アダムは、自分たちが屋敷内では場違いな存在であることを確認し、友人として付き合う約束をするのだが・・・。
■ 解説 評価 感想 ■
“Elegantly effervescent and injected with the irrepressible ‘Lubitsch touch,’ Cluny Brown is a brilliantly witty satire that skewers British class snobbery through the whimsical romance of a plumbing-obsessed maid and a charming Czech refugee.”
(エレガントでシュワシュワと弾け、抑えきれない「ルビッチ・タッチ」が注入された『小間使』は、配管マニアの小間使と魅力的なチェコ人亡命者の奇想天外なロマンスを通して、イギリスの階級社会の気取りを見事に風刺したウィットに富んだ名作コメディである。

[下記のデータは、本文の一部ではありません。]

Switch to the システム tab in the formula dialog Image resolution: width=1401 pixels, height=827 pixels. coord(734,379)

)
1944年に発表された、マージェリー・シャープの小説”Cluny Brown”を基に製作された作品。
製作、監督エルンスト・ルビッチ、主演シャルル・ボワイエ、ジェニファー・ジョーンズ、ピーター・ローフォード他共演のロマンチック・コメディ。
エルンスト・ルビッチにとっては、彼が1947年に亡くなる前に製作された最後の作品となった。

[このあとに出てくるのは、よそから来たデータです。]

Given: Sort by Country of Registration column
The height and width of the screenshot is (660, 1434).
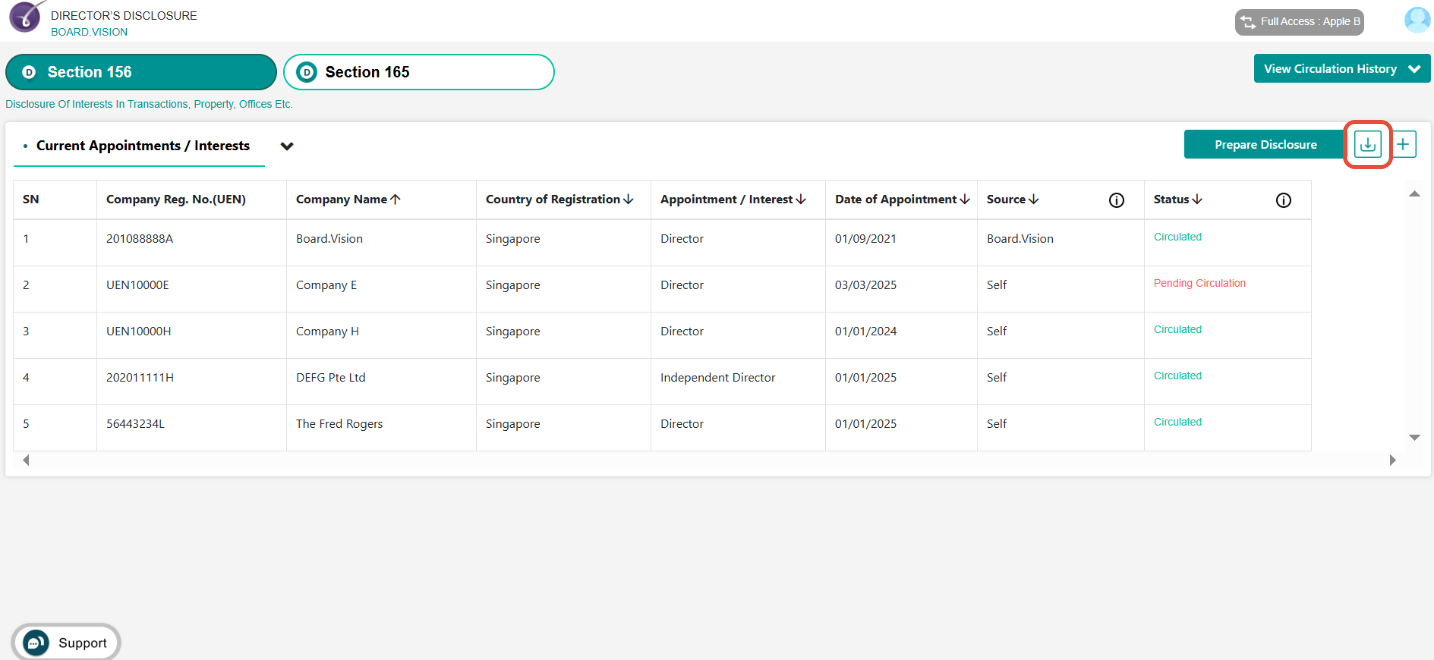Looking at the screenshot, I should (x=559, y=199).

*遺作は、ルビッチが撮影途中に亡くなったためにオットー・プレミンジャーが引き継いだ「あのアーミン毛皮の貴婦人」(1948)。
物語の舞台は第二次大戦前夜であり、台頭するナチやイギリスの階級社会を痛烈に皮肉る、エルンスト・ルビッチの演出手腕が最高に冴える作品に仕上がっている。
風変わりで憎めないヒロインに魅了される、著名な作家を愉快に演ずるシャルル・ボワイエの変幻自在の演技と、配管修理好きや小間使というキャラクターが、魅力的過ぎてどうもミスマッチに思えるジェニファー・ジョーンズなのだが、ルビッチの”魔法”と、演技派女優としての才能を発揮し、チャーミングなヒロインを見事に演じている。
主人公の2人に関わる、貴族の御曹司ピーター・ローフォード、彼が惹かれる女性ヘレン・ウォーカーなどが共演している。